According to the experts, there are drugs already on the market which could help against all of these afflictions. Serotonin regulators to treat OCD might alleviate those first, obsessive symptoms of lust. Drugs that block oxytocin have been shown to turn devoted female prairie voles into rampant polygamists. Likewise, blocking a hormone called corticotropin-releasing factor prevented the voles from acting depressed when they lost a partner. Combine all this with exercise and body contact (just rub up against some of those couples on public transport, they won't notice one extra grope) to make the body produce dopamine, and you're cured. Sadly, New Scientist also explains the "ethical" issues that stop us selling anti-love drugs. Damn. Back to the drawing board.

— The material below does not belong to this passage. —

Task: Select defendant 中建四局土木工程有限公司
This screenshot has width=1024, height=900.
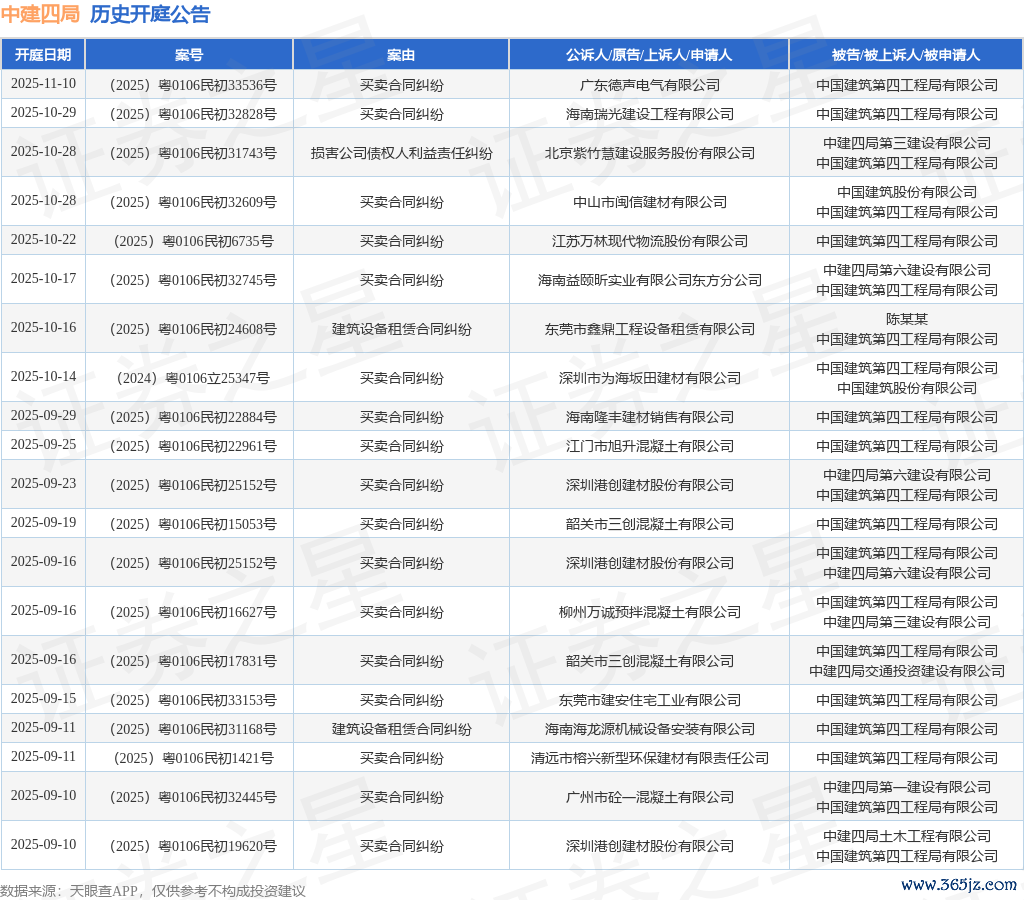Action: (906, 836)
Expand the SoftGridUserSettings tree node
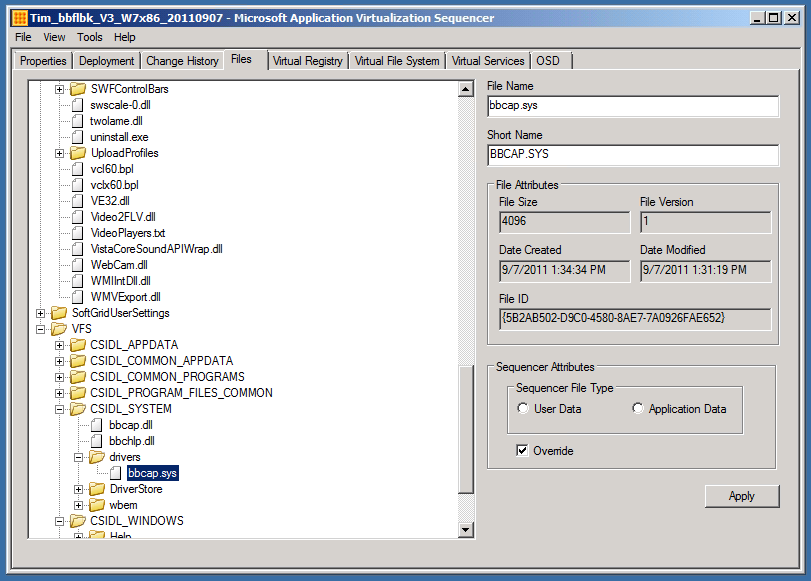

Until such time as a cure for love can be marketed morally, we might have to use those broken hearts to make our fortunes by writing some bestselling romantic fiction instead. I'm told by the new "digital-first" publishing imprint Piatkus Entice that "the hottest new emerging romance trends [for 2014] are … motorbike gangs and Mafia stories" – an improvement on last year's "dinosaur erotica", I suppose. Lots of people think that it must be easy to bash out a bestselling romantic novel loosely based on their own life ("He lay on the bed, completely naked apart from rose petals. Gruffly, he handed me a hastily wrapped scented candle …") but a newly discovered book of "outtakes" found in a Mills & Boon archive proves that it is not.

Budding authors should remember: there is never any room in sex scenes for pineapples, fried eggs or coming "out of the bedroom like an avenging sitting hen". Though that would be a Valentine's Night menu worth getting a date for. Anyone for sitting hen and oysters this time next year?